2016 INDEX

Friday, March 24, 2017

March 24, 2017 – A cheap thrill – Potted violets from your garden

         

          Often I am amazed at something so simple and so inexpensive that gives one a “cheap thrill”.  It took me less than 3 minutes to accomplish it.

          The common violet that has waltzed through these last weeks of late winter into early spring without being damaged by the killing freezes is a perfect example of a tough little plant.  It is a sweet little plant with over 2000 years of cultivation history. Not all gardeners notice their subtle beauty. 

Violets pop up in unusual places in semi-shade through the spraying of the seed capsule catapulting seed or via underground stolon.  Often many consider them a “weed”.  I don’t. I consider them a little treat that you don’t have to pander to. If you’ve got too many, pull a few out.  Need more, go to the trouble of collecting seed or simply dig one or two up and plunk them where you want more.

          Violets were the first plant I dealt with as a young child in my Mom’s flower garden.  In early spring I would be down on all fours as I would weed them under her direction and then was allowed to pick my tiny bouquet of the flowers with a few of the heart shaped leaves to hold them upright in a tiny vessel.  I still delight in the fleeting fragrance of them as well as their heart shaped leaves. [You show me a plant that has heart shaped leaves and it gets added to my collection.]

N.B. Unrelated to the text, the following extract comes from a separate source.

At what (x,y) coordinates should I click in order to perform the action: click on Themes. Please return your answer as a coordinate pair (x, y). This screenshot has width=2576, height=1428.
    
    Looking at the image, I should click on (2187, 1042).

          A violet specimen had encroached into the main stream of the garden path between the shed where the birdseed is and the white birch tree garden where the bird feeders are hung.  As I noticed it coming to life this spring it really did turn out to be a prime specimen and yesterday after a drenching night rain I saved it from its possible “death” under by husband’s feet who is the one who feeds the birds.

          I unceremoniously grabbed my trowel and poked it under the violet and popped it out of the ground, folded its soggy clay clinging roots into a roundish ball and stuffed the roots of it into a littler ceramic flower pot and brought it into the house.  I rinsed off the muddy leaves and left it on kitchen Island.  When the flowers fade I will take it off to a new home in my garden, where I need violets.


          But, until then I will enjoy a cheap thrill – up close and personal which is also cost free. What can be better than that?